**Instructions to follow:** Write what comes next in the story about B, the quiet boy in the plumbing shop, picking up right after its last line.

**Passage shown:**
>> Begin

B was a quiet boy with short, medium brown hair, a light complexion, and an expressionless face. He arrived at school early every day and quietly took his seat at one of the folding lunch tables located in the plumbing shop. Same spot every day. He was joined shortly after by a girl who was in his shop, the only female in the sophomore class, and she was just as quiet as him and wore a similar facial expression. She had medium length blonde hair, distant eyes, and dressed "Goth". They could have passed for brother and sister. They were both good kids who were never involved in any trouble.
Every day, before anybody else arrived, I went over to where B was seated and asked him "How's everything?" to which he always replied "Not bad..." After that I'd leave him alone, knowing that he valued his privacy.
Months had passed and in that time I had asked him that same question close to a hundred times, always getting the same response "Not bad..." Through bits and pieces of conversation I got to know him. He worked out a lot and wrestled and boxed. He was small, but a rugged-looking kid.
Then one morning after I asked "How's everything?" B responded differently, but in the same tone "Okay..." I knew something had changed. B was a creature of habit and by answering "Okay" I just sensed there was something wrong, that something had changed.
I took B aside and in a private area in the back of the shop, away from other students, I asked him if everything was really okay? He looked down at his worn work boots and in a very uncommitted voice said "yeah". I could have walked away and let it go at that, but I had become too familiar with his daily response and noticing a slight change in his demeanor I had to continue.

>> End

**Given information:**
>> Begin

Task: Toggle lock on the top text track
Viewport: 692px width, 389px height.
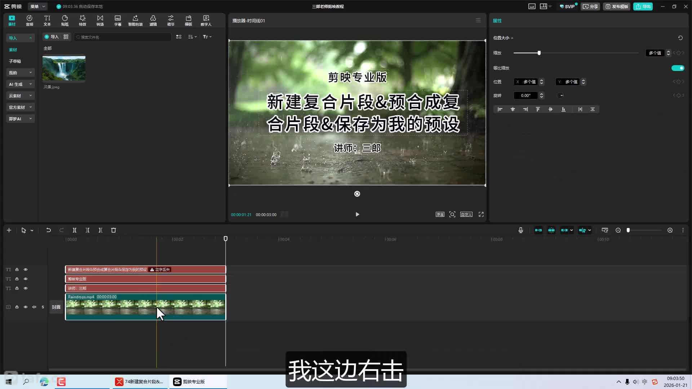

>> End

**Response:**
I got right to it. "What's wrong?" He looked around first to be sure we were alone and couldn't be heard by anyone else and then he quietly said "Mum tried to hang herself yesterday..."
"Where?" I asked.
"In the garage."
"When I got home from school" he said.
"What did you do?"
"I ran up to the loft, took the rope off her neck, and stopped her" he said.
"I brought her down and made her promise not to do it again..." he said.
"Had she ever tried it before?"
"A few times" he said.
"Then what did you do?"
"I went to my step brother's house" he said.
"And what did you do there?"
"We got high..." he said.
"That's probably not the best way to deal with what you saw. Where did you stay last night?"
"At my step brother's house" he said.
"What did you do last night?"
"We got high..." he said.
Where's your mother now?"
"Home" he said.
"And your father?"
"Home. But they fight a lot. Yelling and screaming..." he said.
"You're a wrestler and a boxer right?"
"Yeah" he said.
"Maybe you should have gone to the gym and hit the heavy bag? Better than getting high-"
"Maybe" he said.
"You're a smart kid B, maybe smarter than your parents. You seem to know that they're not acting the way they should. They may need you more than you need them. You're no good to yourself or anyone else if you're high. Keep a clear head and do things that are productive, helpful. You're a good kid, I know it. Have you ever talked to anyone about this?"
"No" he said.
"Let me make a call."
I called the school counselor. Rose was a really nice person who genuinely cared about the kids. After I described what had happened she told me to bring B up to her office right away.
B was comfortable enough with me and on our way up to see Rose who was located in another building and up three flights of stairs, he quietly asked a little bit about her. I told him she was a very kind and caring person who would try to help him and his family. We walked the remainder of the way in silence.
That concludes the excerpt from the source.